- RECORDS FOR THE TASK:
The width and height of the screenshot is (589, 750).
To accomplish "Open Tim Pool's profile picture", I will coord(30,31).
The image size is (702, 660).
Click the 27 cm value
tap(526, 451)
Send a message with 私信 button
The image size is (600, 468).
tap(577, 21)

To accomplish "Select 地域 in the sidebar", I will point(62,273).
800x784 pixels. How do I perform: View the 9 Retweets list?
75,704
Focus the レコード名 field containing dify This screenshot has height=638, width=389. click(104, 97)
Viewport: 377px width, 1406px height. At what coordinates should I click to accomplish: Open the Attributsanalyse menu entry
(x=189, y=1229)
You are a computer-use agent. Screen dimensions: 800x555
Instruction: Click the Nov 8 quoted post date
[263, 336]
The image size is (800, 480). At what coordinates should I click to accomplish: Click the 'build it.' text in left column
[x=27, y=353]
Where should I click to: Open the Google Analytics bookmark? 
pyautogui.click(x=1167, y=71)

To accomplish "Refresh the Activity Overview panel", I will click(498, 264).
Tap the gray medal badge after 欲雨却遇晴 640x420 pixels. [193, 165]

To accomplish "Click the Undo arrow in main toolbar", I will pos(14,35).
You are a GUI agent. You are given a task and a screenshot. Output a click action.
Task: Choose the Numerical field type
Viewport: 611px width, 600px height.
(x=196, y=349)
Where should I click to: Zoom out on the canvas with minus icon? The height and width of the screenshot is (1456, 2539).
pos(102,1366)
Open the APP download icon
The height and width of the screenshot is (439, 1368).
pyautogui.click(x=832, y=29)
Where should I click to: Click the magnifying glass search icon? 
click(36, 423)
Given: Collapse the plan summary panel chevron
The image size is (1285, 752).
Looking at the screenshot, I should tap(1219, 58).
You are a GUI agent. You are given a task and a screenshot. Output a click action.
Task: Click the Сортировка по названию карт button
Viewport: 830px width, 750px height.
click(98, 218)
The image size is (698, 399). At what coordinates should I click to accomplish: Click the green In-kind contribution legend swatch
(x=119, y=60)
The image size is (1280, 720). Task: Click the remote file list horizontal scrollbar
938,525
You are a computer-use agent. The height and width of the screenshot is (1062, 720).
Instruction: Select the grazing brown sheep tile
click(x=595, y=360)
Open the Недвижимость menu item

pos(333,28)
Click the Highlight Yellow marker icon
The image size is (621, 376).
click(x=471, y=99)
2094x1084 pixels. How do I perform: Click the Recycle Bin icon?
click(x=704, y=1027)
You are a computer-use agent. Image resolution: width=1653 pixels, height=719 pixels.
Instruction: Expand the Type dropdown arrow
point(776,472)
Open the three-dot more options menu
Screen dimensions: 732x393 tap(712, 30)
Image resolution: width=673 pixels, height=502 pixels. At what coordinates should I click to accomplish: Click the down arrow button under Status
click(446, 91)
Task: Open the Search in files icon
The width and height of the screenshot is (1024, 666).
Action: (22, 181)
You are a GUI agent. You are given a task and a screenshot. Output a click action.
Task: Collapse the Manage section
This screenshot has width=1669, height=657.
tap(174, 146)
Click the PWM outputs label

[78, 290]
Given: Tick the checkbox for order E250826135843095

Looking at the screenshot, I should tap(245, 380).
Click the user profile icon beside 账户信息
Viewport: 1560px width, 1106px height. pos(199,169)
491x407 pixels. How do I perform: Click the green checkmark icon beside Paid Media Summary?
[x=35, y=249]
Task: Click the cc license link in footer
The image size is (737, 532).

- OBJECTIVE:
Reproduce all of the items above, replacing each occurrence of "Where should I click to" with "Which point should I select to" and leaving everything else unchanged.

- OUTPUT OF THE EXERCISE:
The width and height of the screenshot is (589, 750).
To accomplish "Open Tim Pool's profile picture", I will coord(30,31).
The image size is (702, 660).
Click the 27 cm value
tap(526, 451)
Send a message with 私信 button
The image size is (600, 468).
tap(577, 21)

To accomplish "Select 地域 in the sidebar", I will point(62,273).
800x784 pixels. How do I perform: View the 9 Retweets list?
75,704
Focus the レコード名 field containing dify This screenshot has height=638, width=389. click(104, 97)
Viewport: 377px width, 1406px height. At what coordinates should I click to accomplish: Open the Attributsanalyse menu entry
(x=189, y=1229)
You are a computer-use agent. Screen dimensions: 800x555
Instruction: Click the Nov 8 quoted post date
[263, 336]
The image size is (800, 480). At what coordinates should I click to accomplish: Click the 'build it.' text in left column
[x=27, y=353]
Which point should I select to: Open the Google Analytics bookmark? 
pyautogui.click(x=1167, y=71)

To accomplish "Refresh the Activity Overview panel", I will click(498, 264).
Tap the gray medal badge after 欲雨却遇晴 640x420 pixels. [193, 165]

To accomplish "Click the Undo arrow in main toolbar", I will pos(14,35).
You are a GUI agent. You are given a task and a screenshot. Output a click action.
Task: Choose the Numerical field type
Viewport: 611px width, 600px height.
(x=196, y=349)
Which point should I select to: Zoom out on the canvas with minus icon? The height and width of the screenshot is (1456, 2539).
pos(102,1366)
Open the APP download icon
The height and width of the screenshot is (439, 1368).
pyautogui.click(x=832, y=29)
Which point should I select to: Click the magnifying glass search icon? 
click(36, 423)
Given: Collapse the plan summary panel chevron
The image size is (1285, 752).
Looking at the screenshot, I should tap(1219, 58).
You are a GUI agent. You are given a task and a screenshot. Output a click action.
Task: Click the Сортировка по названию карт button
Viewport: 830px width, 750px height.
click(98, 218)
The image size is (698, 399). At what coordinates should I click to accomplish: Click the green In-kind contribution legend swatch
(x=119, y=60)
The image size is (1280, 720). Task: Click the remote file list horizontal scrollbar
938,525
You are a computer-use agent. The height and width of the screenshot is (1062, 720).
Instruction: Select the grazing brown sheep tile
click(x=595, y=360)
Open the Недвижимость menu item

pos(333,28)
Click the Highlight Yellow marker icon
The image size is (621, 376).
click(x=471, y=99)
2094x1084 pixels. How do I perform: Click the Recycle Bin icon?
click(x=704, y=1027)
You are a computer-use agent. Image resolution: width=1653 pixels, height=719 pixels.
Instruction: Expand the Type dropdown arrow
point(776,472)
Open the three-dot more options menu
Screen dimensions: 732x393 tap(712, 30)
Image resolution: width=673 pixels, height=502 pixels. At what coordinates should I click to accomplish: Click the down arrow button under Status
click(446, 91)
Task: Open the Search in files icon
The width and height of the screenshot is (1024, 666).
Action: (22, 181)
You are a GUI agent. You are given a task and a screenshot. Output a click action.
Task: Collapse the Manage section
This screenshot has width=1669, height=657.
tap(174, 146)
Click the PWM outputs label

[78, 290]
Given: Tick the checkbox for order E250826135843095

Looking at the screenshot, I should tap(245, 380).
Click the user profile icon beside 账户信息
Viewport: 1560px width, 1106px height. pos(199,169)
491x407 pixels. How do I perform: Click the green checkmark icon beside Paid Media Summary?
[x=35, y=249]
Task: Click the cc license link in footer
The image size is (737, 532).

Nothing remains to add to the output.